Records provided below:
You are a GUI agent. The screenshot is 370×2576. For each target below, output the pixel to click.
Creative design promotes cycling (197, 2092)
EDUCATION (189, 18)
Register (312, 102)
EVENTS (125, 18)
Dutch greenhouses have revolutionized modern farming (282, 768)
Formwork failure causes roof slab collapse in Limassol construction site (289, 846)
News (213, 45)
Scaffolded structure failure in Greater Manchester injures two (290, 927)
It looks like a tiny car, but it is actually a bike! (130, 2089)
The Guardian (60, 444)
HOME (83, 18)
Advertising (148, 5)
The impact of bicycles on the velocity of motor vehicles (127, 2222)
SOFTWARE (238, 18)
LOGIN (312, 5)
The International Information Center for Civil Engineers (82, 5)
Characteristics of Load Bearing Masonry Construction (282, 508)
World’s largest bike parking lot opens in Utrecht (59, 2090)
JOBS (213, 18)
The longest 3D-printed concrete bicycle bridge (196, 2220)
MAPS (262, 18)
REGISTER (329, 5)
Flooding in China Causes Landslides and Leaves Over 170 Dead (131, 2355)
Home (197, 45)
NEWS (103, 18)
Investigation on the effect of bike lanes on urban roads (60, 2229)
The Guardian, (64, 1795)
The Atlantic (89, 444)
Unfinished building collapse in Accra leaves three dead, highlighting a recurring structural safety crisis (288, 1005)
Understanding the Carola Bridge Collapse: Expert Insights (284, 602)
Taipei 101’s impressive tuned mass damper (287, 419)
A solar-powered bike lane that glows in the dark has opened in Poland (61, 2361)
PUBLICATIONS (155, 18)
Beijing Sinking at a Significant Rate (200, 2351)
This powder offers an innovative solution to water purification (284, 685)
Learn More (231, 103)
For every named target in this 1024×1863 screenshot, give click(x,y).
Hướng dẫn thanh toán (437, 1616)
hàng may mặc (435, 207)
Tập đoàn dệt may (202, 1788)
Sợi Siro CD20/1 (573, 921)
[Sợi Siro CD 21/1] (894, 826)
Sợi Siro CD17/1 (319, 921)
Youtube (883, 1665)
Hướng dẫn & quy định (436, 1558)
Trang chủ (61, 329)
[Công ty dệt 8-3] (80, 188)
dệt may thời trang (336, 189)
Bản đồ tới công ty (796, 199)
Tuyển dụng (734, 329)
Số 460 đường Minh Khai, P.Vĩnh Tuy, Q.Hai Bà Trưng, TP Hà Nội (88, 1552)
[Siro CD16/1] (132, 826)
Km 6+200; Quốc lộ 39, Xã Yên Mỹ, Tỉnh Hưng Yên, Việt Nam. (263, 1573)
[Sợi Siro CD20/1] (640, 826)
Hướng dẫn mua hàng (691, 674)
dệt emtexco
End of Records provided.
**Activity:** Look above for the line holding "Investigation on the" and the line holding "PUBLICATIONS (155, 18)". Retype both, and every line between them, word for word and nothing else.

**Your solution:**
Investigation on the effect of bike lanes on urban roads (60, 2229)
The Guardian, (64, 1795)
The Atlantic (89, 444)
Unfinished building collapse in Accra leaves three dead, highlighting a recurring structural safety crisis (288, 1005)
Understanding the Carola Bridge Collapse: Expert Insights (284, 602)
Taipei 101’s impressive tuned mass damper (287, 419)
A solar-powered bike lane that glows in the dark has opened in Poland (61, 2361)
PUBLICATIONS (155, 18)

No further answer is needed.